All:
I wanted to follow up on this, since I’ve been very busy and hadn’t looped back on it. I’m going to provide a high level overview of how I approached this project, and if anyone wants more details I’d be happy to provide them.
I was working on unsupervised classification of over 250K parole complaint revocation narratives written in natural language for the Colorado Dept. of Corrections (DOC) over a several year span. I had previously worked on this task utilizing Doc2Vec, and I wanted to see how Fast AI’s language model would perform.
I started by first examining and pre-processed the data (i.e. removing null records and so forth). Next I cleaned the text. This was a bit different from the IMDb sentiment workflow, as I didn’t need a language model that “understood” the connections between words and meanings. Since this was more of a classification task I found that the model actually suffered from too much filler text, stop-words, and non-categorical verbiage.

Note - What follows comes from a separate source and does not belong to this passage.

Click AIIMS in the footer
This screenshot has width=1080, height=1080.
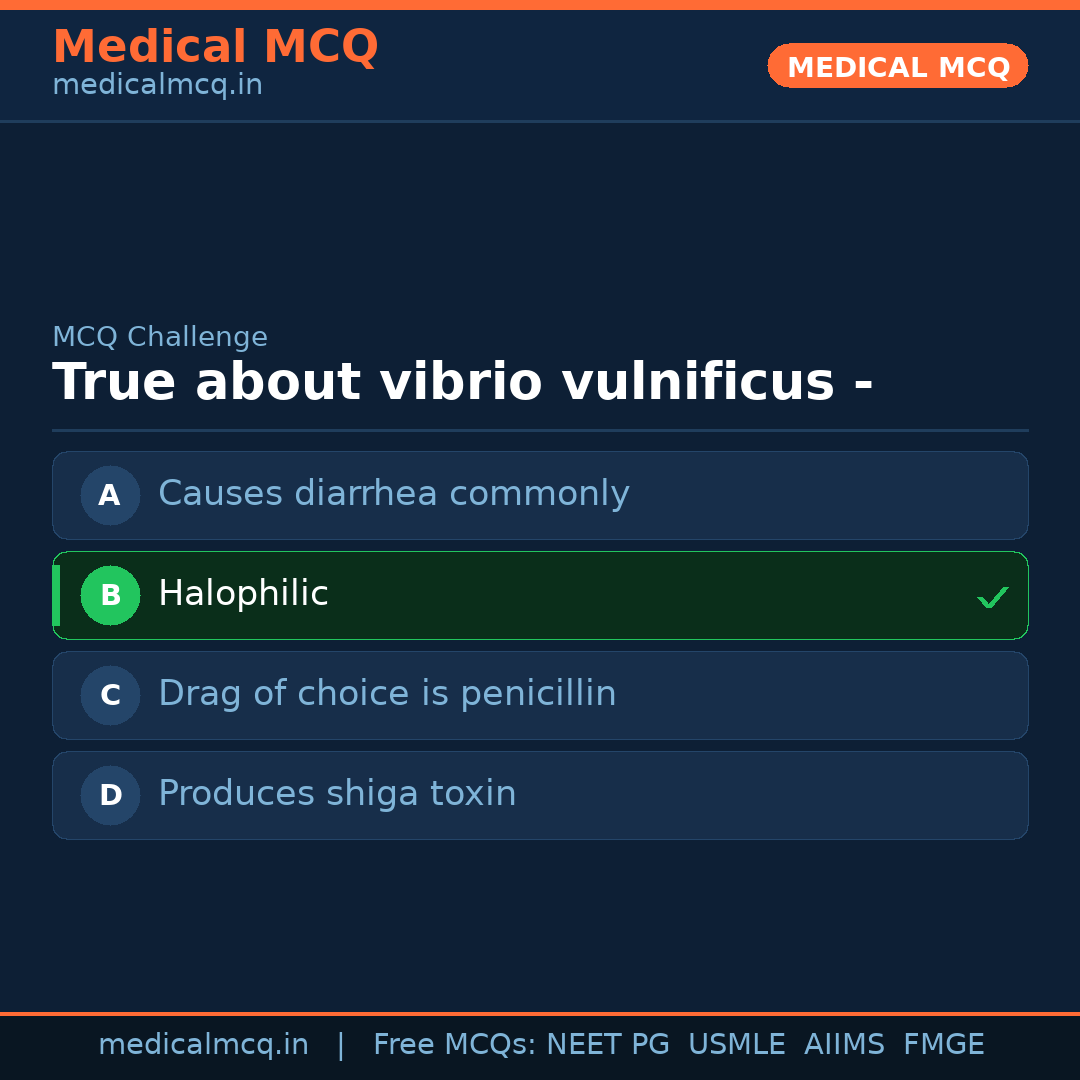[x=844, y=1045]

Ex: There were three records for offender X, and two of those records mentioned controlled substance charges. The third record only made brief mention of a deadly weapon, but included X’s name. The algorithm wanted to cluster the record on offender X’s name instead of grouping the record in with the other weapons related documents. Removing all names from the data set for example allowed the model to correctly identify the last record and group it correctly.
The cleaning process I found to be effective was as follows:
-
Removed line breaks and other formatting items
-
Removed slashes as there were many references to items such as "drug/alcohol"
-
Removed non-alpha characters
-
Removed English stop works except for the word "not" as this was found in meaningful descriptions such as "… controlled substance possession charges not weapons related …"
-
Fixed words incorrectly joined by lack of spaces. (Ex: "… while\nincustody" should be "while in custody")
-
Fixed spelling mistakes
-
I also ran everything through a tailored list of custom stop words specific to the DOC in order to help the model focus in the important text only and de-noise the data
I took the outputs of the steps above and performed tokenization/numericalization, created a 80/20 train/validation split, and then built and trained the language model.

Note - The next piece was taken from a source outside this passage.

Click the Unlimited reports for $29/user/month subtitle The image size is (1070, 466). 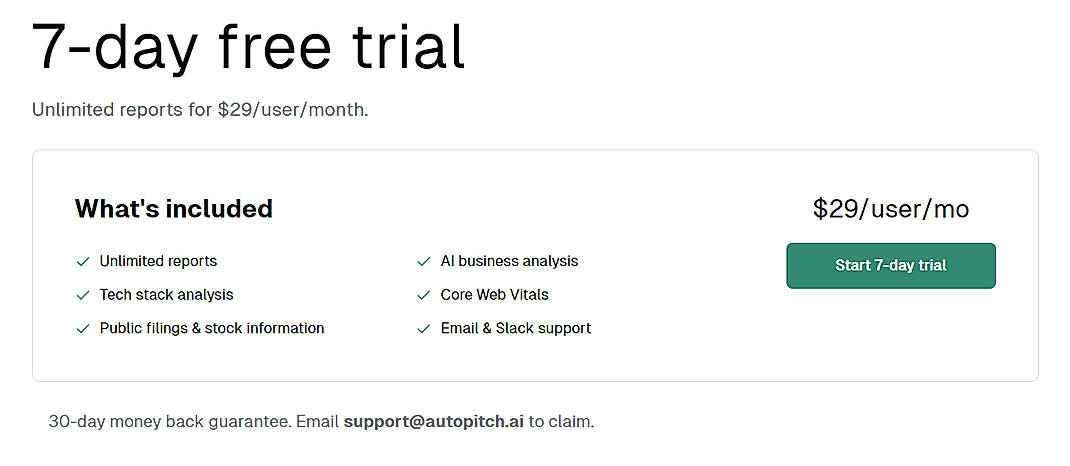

This gave me a collection of tokenized vocabulary words mapped to numerical IDs which were in turn mapped to 200 dimension matrices created by the language model. I took the collection of documents I wanted to cluster and substituted each vocabulary word found within into the matching word matrix.
At this point I knew I needed to aggregate all the word matrices that made up a particular document, so that the resulting structure could be fed into the Scikit-Learn K-Means clustering algorithm for clustering. I tried both stacking the matrices and averaging the values in order to achieve this. I found that stacking the matrices resulting in much more accurate and sensible results, and so I finalized on this method.
After clustering the documents I created word clouds and graphs showing the most commonly utilized words in the clustered documents, and I was able to perform meaningful analysis on the results as well as provide recommendations for improvement. I’m happy to say the results were well received within the DOC. This was the first time machine learning was being used in a visible way, and so I wanted to work overtime to ensure the first foray was a positive experience for the organization. Also, a number of changes to the parole revocation system are being planned as a result of this project which is very satisfying professionally.
As I said before if anyone has any questions or needs more details please let me know.
Thank you.